What is beautiful about the video is that you came out saying in an interview – “It’s inspired me to think more about the ways that art can help others and how our work can serve to fuel conversations that need to be had.” It’s great that this was a product of the video.
It is. It’s been an incredibly rewarding and humbling experience.
I just have to say that Hot Sugar – Sinkies is so awesome and hilarious. Whose idea was that?
Nick (Hot Sugar) is the brains behind his operations, I just make it look pretty and lush as the production designer. I love working with him, we’ve done a few videos together. We’re talking about a new long-form project, hopefully happening later this year.
Looking at your latest exhibition Motelscape with Marina Fini and Sierra Grace and your Tumblr stream. I can’t help but feel that we as a generation have almost become half-tumblr stream/half-human. The transformation has started. Do you feel we are literally becoming the social media that we invest so much time in?
I think that the commodification of reality is a large aspect of a life largely lived behind the screen. A camera phone allows us to all be the stars of our own reality show, be that on your Snapchat, Instagram, Tumblr, whatever. We are the programmers and the stars of our own reality, so it’s becoming more commonplace to exploit our reality for ratings or likes. Jean Baudrillard predicted all of this long before the Internet was even a thing, essentially saying that, “the hyper-real becomes the real”, aka the reality you curate when you’re “doing it for the vine” is perceived as your actual reality through the filter of an iPhone screen.

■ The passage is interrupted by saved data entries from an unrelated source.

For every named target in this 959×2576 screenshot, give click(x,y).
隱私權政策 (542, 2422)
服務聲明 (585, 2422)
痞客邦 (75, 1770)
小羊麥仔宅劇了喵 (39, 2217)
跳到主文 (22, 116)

Motelscape is a good example of this experiential commodification. Marina, Sierra and I all channeled our love of motels & sleazy, romantic Americana to turn a fantasy into a reality. I’m all about actualizing fantasies, be it artistically, sexually, or politically.

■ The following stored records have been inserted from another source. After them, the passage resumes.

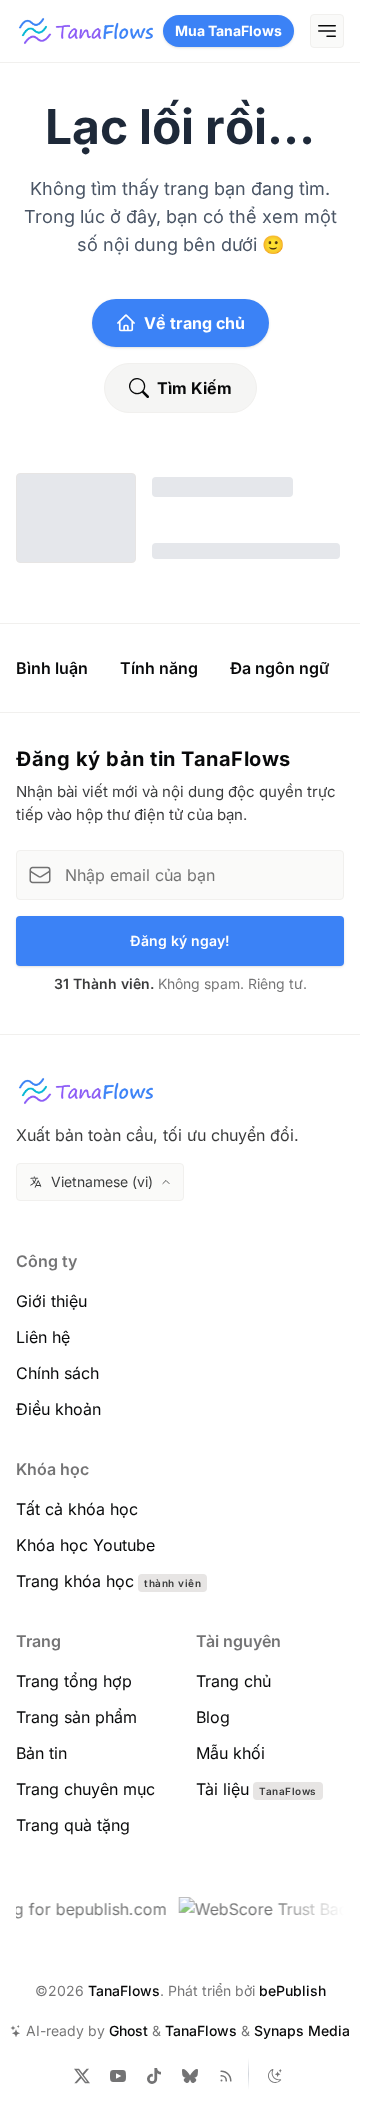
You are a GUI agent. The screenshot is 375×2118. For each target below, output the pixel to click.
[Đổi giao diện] (275, 2076)
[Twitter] (82, 2076)
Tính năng (159, 668)
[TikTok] (154, 2076)
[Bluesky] (190, 2076)
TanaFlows (124, 1990)
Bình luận (52, 668)
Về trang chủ (194, 323)
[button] (100, 1182)
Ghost (128, 2030)
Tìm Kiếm (194, 388)
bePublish (292, 1990)
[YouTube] (118, 2076)
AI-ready (55, 2030)
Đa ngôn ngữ (279, 668)
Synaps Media (302, 2030)
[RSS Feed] (226, 2076)
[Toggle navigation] (327, 31)
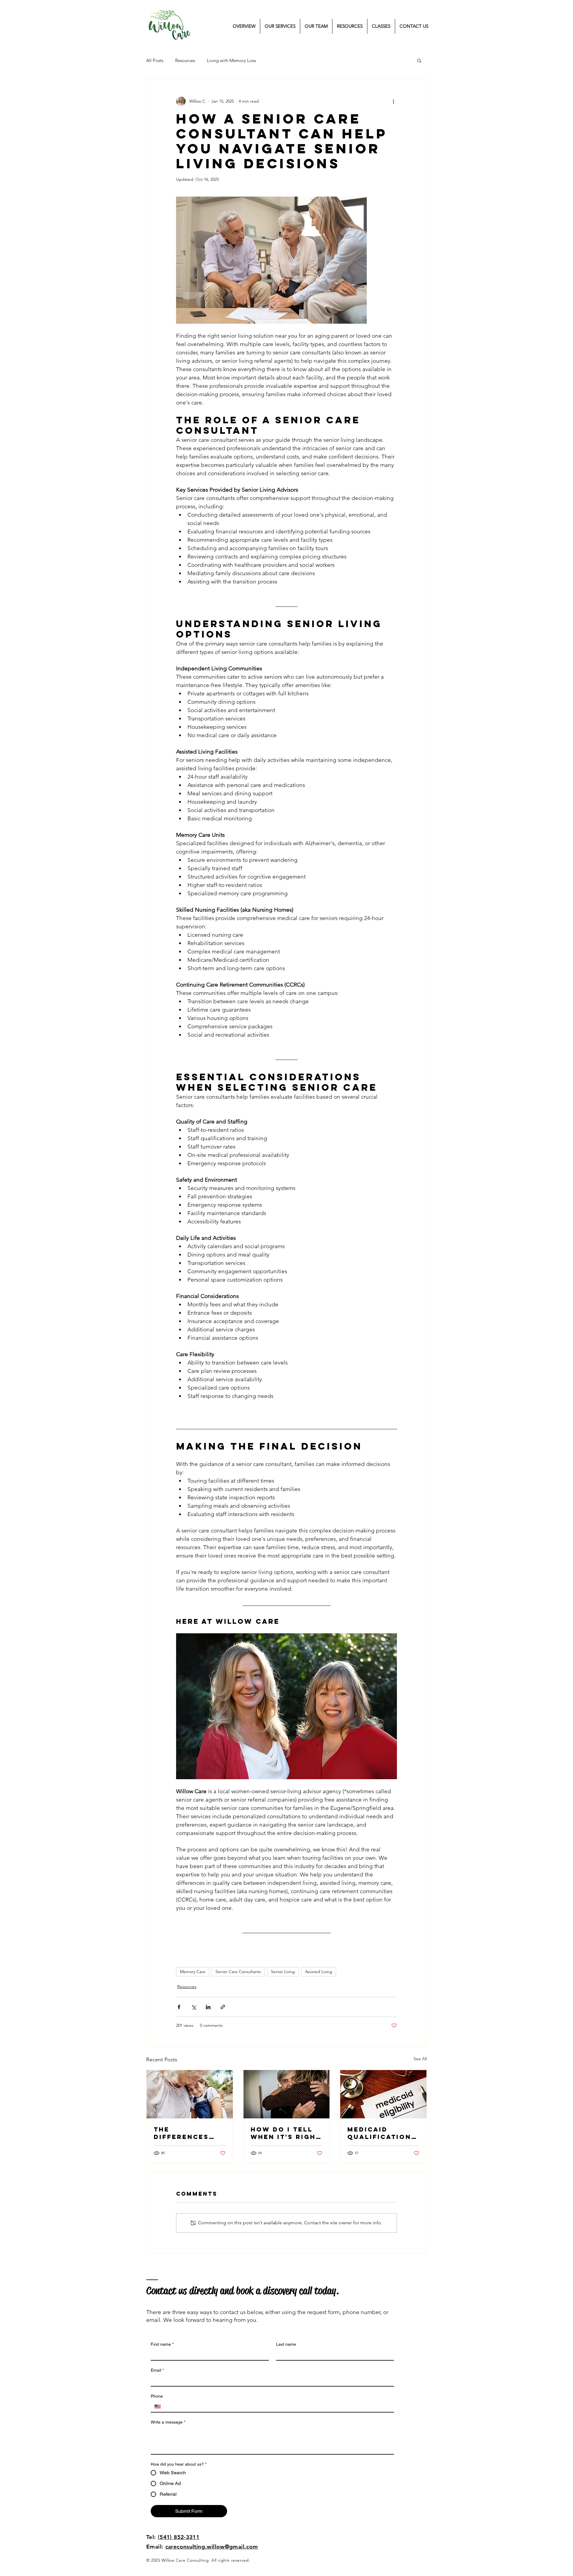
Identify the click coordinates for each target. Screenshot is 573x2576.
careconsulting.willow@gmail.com (211, 2546)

You are part of this new wave of fearless modern artists that are taking the art world by storm, such as Amalia Ullman, Petra Collins, Tavi Gavinson. A very exciting time to be expressing yourself. Do you feel you are part of that and what’s next for you?
Thanks! I’m very happy to be a working artist, and I have a lot of love and respect for my contemporaries. I want to take the opportunity to shout out a few other artists that I love — Juliana Huxtable, Ilana Savdie, Monica Mirabile, Hobbes Ginsberg, Yulan Grant, and Martine Syms are a few that come to mind. They’re some of my favorite artists and I think that the rhetoric surrounding their work is important and deserving of more attention.
In terms of what’s next, I have a series of performances, videos and photo series’ burning inside of me that have yet to be fully realized. I’ve been developing a piece for the past five years and I can feel it rumbling beneath my surface. It’s almost ready to come to life, but until the fantasy is actualized you’ll have to wait and see.